Reforma a la constitución de Japón

El lema de Junichiro Koizumi cuando se convirtió en primer ministro hace cinco años fue "reforma sin vacas sagradas" y ninguna vaca es más sagrada aquí que nuestra Constitución de la "paz". Por lo tanto, no debería ser una sorpresa que, a medida que Koizumi llega al final de su segundo y último período de gobierno, sus esfuerzos por reformar la Constitución para permitir que Japón defienda más eficientemente la paz mundial estén cobrando impulso.

A mediados de abril, el Comité de Revisión de la Constitución de la Cámara de Representantes del Japón, emitió un informe final sobre los problemas básicos a que se enfrenta la Constitución del país y lo envió al Presidente de la Dieta. Dentro de poco, la Cámara de Consejeros emitirá un informe final.
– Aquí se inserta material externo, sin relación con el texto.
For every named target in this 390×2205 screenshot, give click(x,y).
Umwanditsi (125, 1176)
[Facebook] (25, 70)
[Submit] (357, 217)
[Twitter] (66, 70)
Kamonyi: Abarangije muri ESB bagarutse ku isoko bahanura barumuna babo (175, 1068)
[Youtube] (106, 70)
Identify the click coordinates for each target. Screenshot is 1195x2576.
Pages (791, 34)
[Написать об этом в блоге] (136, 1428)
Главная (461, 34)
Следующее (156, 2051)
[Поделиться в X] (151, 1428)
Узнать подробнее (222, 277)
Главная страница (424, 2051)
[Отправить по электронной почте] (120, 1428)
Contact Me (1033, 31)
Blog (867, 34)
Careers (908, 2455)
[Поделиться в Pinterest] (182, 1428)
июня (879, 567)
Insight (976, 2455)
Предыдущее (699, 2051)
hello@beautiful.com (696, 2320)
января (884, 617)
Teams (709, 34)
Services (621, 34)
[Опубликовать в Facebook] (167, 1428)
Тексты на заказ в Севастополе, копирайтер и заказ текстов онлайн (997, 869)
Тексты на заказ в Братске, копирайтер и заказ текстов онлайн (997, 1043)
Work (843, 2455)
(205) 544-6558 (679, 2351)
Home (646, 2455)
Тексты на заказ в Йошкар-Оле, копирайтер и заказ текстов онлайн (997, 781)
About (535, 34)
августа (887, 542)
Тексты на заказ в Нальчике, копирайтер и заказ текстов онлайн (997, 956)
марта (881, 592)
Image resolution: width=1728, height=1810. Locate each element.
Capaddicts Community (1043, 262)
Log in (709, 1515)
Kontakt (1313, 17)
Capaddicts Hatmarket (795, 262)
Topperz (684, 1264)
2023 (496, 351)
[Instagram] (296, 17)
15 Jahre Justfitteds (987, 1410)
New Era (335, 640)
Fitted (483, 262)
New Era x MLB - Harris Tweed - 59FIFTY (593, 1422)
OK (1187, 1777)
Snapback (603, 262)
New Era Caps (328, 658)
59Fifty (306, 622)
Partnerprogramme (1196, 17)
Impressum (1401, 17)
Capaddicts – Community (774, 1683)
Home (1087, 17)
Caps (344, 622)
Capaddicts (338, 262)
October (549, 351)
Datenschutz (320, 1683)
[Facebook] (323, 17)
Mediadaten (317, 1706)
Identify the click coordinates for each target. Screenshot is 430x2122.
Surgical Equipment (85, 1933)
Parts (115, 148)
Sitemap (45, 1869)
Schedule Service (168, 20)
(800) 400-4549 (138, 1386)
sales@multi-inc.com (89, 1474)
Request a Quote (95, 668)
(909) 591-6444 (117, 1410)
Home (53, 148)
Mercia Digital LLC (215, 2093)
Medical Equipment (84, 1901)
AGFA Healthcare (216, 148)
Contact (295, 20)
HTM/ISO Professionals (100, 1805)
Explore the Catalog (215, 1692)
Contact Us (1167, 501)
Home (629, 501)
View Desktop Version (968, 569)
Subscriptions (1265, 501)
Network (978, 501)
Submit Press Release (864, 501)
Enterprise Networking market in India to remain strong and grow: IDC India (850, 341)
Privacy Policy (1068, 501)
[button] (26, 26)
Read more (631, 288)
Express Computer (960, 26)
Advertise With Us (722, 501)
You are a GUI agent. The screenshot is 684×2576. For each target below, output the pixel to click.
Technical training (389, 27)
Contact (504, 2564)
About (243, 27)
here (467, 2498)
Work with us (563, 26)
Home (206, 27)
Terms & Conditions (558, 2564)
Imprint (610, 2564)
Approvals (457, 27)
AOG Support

Además, están en curso discusiones sobre la reforma constitucional, tanto al interior del gobernante Partido Democrático Liberal (con el propio Koizumi a cargo) como en el Partido Democrático de la oposición.

El sector privado y los principales medios de comunicación, como el influyente periódico Yomiuri Shimbun, se han unido a las discusiones. Los demócratas liberales pretenden tener listo el borrador de sus enmiendas constitucionales para el 50 aniversario de la fundación del partido en noviembre próximo. Aunque casi todos coinciden en que la constitución requiere algunas enmiendas, ha sido difícil lograr un acuerdo sobre qué es lo que se tiene que hacer. En efecto, los demócratas liberales están tan divididos como todos los demás.